This advanced hybrid model integrates three complementary mechanisms: CNN for extracting local spatial features, BiLSTM networks for capturing comprehensive temporal dependencies in both forward and backward directions, and ATT for dynamically emphasizing critical temporal features. The CNN-LSTM architecture, while maintaining spatial feature extraction capabilities through its CNN component and simplified structure, demonstrates effective performance for stationary time series but fails to account for reverse temporal dependencies. The standalone CNN model shows proficiency in identifying local patterns and periodic fluctuations, yet exhibits limitations in modeling long-term temporal relationships. The BiLSTM network, although capable of bidirectional temporal context learning, lacks spatial feature extraction capacity.

These comparative results clearly demonstrate the superior modeling capability of the CNN-ATT-BiLSTM architecture, which effectively combines the strengths of spatial feature extraction, bidirectional temporal modeling, and attention-based feature weighting. The model’s exceptional performance is particularly evident in renewable energy power prediction applications, where it successfully captures both spatial correlations and complex temporal dynamics simultaneously.

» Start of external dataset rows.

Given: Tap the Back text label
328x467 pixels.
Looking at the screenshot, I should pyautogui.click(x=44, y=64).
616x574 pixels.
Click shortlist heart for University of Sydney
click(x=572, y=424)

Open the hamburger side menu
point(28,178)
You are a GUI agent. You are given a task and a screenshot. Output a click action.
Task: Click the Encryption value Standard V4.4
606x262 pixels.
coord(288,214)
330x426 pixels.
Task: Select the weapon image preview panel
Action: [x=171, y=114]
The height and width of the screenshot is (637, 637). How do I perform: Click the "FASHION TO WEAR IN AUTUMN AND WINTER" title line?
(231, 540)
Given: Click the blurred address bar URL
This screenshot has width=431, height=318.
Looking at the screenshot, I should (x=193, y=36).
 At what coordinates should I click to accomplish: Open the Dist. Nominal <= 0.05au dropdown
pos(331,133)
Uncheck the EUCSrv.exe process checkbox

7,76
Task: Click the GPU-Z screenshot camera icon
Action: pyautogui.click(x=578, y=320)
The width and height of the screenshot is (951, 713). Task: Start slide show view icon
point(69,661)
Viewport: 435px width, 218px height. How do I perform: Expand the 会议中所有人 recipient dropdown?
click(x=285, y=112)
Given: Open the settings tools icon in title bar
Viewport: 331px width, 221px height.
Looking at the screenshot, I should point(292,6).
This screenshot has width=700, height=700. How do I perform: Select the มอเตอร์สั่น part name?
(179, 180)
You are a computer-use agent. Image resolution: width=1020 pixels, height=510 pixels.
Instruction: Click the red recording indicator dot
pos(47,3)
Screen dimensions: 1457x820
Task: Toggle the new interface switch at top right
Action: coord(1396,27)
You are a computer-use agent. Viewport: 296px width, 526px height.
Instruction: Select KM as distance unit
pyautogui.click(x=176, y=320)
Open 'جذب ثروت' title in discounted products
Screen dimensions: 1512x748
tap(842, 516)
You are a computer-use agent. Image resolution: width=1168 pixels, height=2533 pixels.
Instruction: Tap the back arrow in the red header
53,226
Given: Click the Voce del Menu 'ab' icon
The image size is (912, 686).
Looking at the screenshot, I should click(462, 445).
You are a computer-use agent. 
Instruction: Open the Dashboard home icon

4 Multi-time scale scheduling operation

4.1 Multi-time scale Model Predictive Control

To address the multi-time scale scheduling challenges in IES, numerous forecasting methods and optimization techniques – extending beyond Model Predictive Control (MPC) – can be utilized to improve scheduling performance. Table 3 presents a comparative analysis of prevalent forecasting approaches along with their distinctive application characteristics. Based on the comparative evaluation of prediction model attributes presented in the table, MPC has been selected as the most suitable approach for this study.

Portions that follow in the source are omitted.